═══ Texto de la página ═══

Tras el confinamiento, la ola
En su libro póstumo El mundo de ayer, Stefan Zweig recuerda que en el tiempo que permaneció en Londres, antes de su exilio definitivo a Brasil donde acabaría suicidándose en 1942, escribió varias cartas a sus amigos austríacos en las que les trasmitía su preocupación por las agresiones, deportaciones y detenciones masivas que estaban sufriendo, en ese momento, los judíos en aquel país. Sin embargo, el autor de Veinticuatro horas en la vida de una mujer señala que sus amigos le contestaban despreocupados, incapaces de comprender todavía la magnitud de lo que estaba ocurriendo; algunos, incluso, recuerda el escritor, le decían que “exageraba”. Lo que ocurrió después ya es historia.
Para entender esta actitud, baste fijarse, quizá, en el tumultuoso recorrido que ha hecho la humanidad. A poco que uno reflexione, enseguida constata cómo más de una vez la natural disposición del ser humano a emular al avestruz le ha llevado, en ese “rehuir los problemas”, a una especie de “estado narcótico” en el que cuando la realidad le es incómoda la rehúye o la obvia, mientras que, con tal de vivir lo que desea, puede llegar a creer cualquier cosa; como que los nazis fueron unos benditos.
Hoy, en España, sin haber llegado todavía a aquellos extremos a los que llegó el nacionalsocialismo alemán cuando consiguió el poder, sí parece que estemos viviendo una “etapa caliente” en la que... si Vox tuviese mañana la posibilidad de gobernar, pudiera ocurrir que nuestro sistema democrático emprendiese un viaje sin retorno hacia un totalitarismo similar a aquellos fascismos / nazismos que asolaron Europa en la primera mitad del siglo XX.

═══ Información mostrada ═══

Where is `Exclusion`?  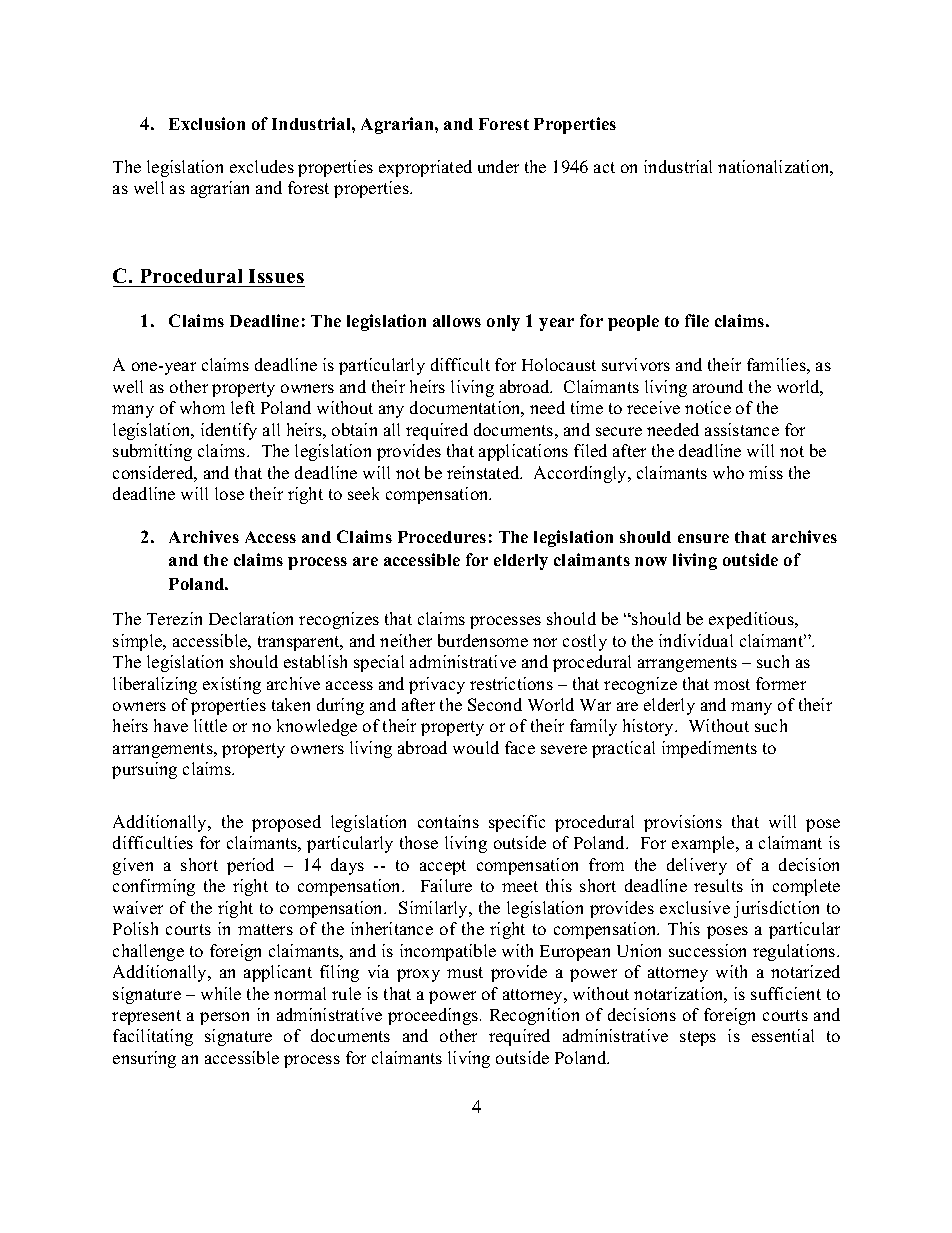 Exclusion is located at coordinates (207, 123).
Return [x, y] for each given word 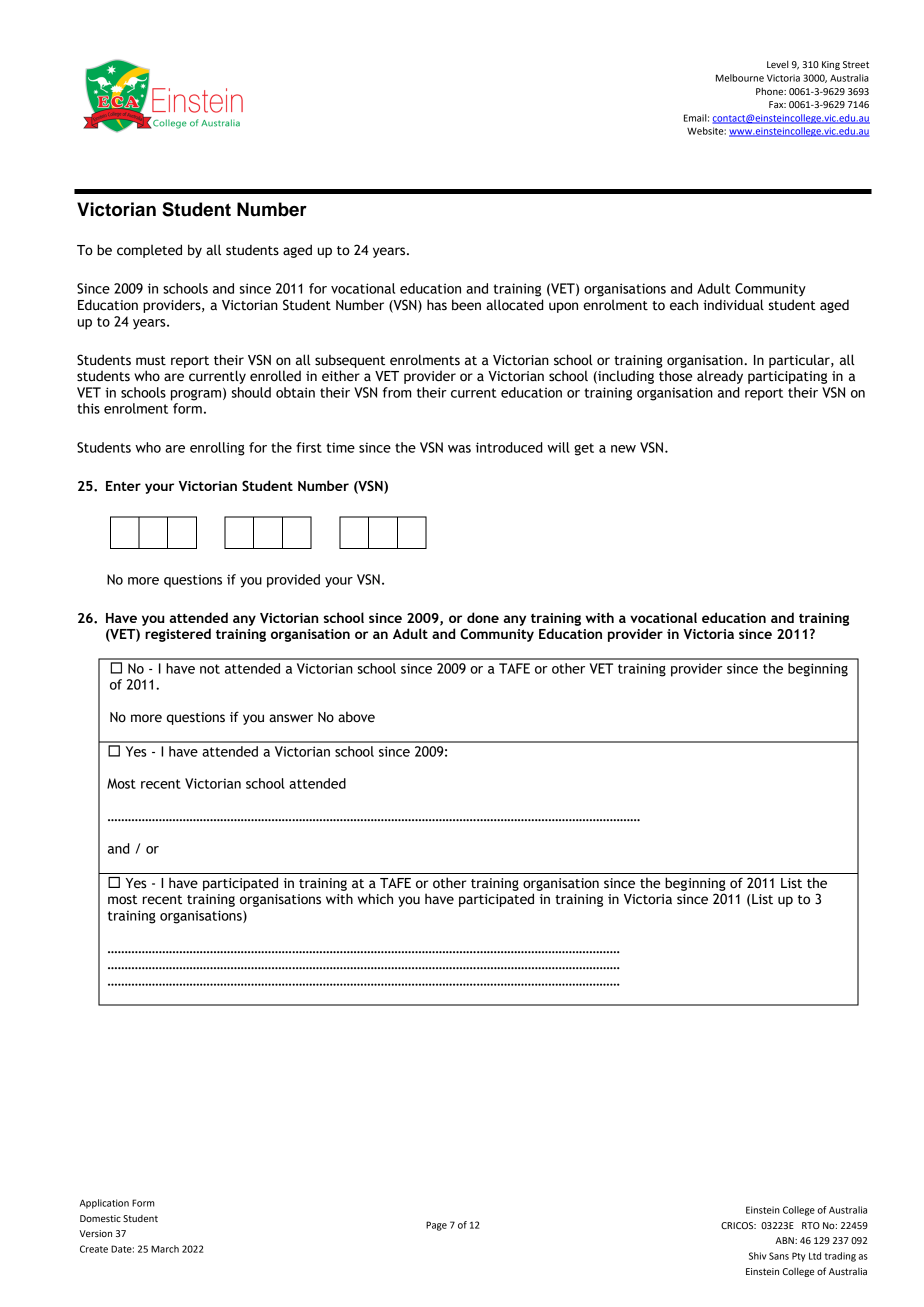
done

═══

**Tus tareas:**
A. Responde estas preguntas sobre el texto sobre Zweig:
(i) ¿A qué país se fue Zweig en su exilio definitivo?
(ii) ¿A qué animal emula la disposición natural del ser humano?
(iii) ¿Qué partido se menciona como posible gobierno en España?
B. Escribe la continuación del texto sobre Zweig a partir de su última oración.

**Resultados por tarea:**
A.
(i) Brasil.
(ii) Al avestruz.
(iii) Vox.

B.
Al igual que ocurriera en su día, cuando Stefan Zweig, Irène Némirovsky, Walter Benjamin, Bertolt Brecht y tantos otros intelectuales que escribían sobre lo que estaba pasando en Alemania, tampoco ahora la sociedad española –como la alemana entonces– está haciendo caso a los “avisos” que la ultraderecha está dando (por el momento, dialécticos) ni a lo que sucede de verdad bajo la burda parafernalia del uso que hacen de los mitos (don Pelayo, El Cid, Lepanto, la Reconquista), y que, en la práctica, son hábiles herramientas, usadas muy eficazmente, para la promoción del fascismo nacional. De hecho, están “impregnando” con la ideología fascista a capas sociales que, por cultura o estatus social, les correspondería militar en la izquierda.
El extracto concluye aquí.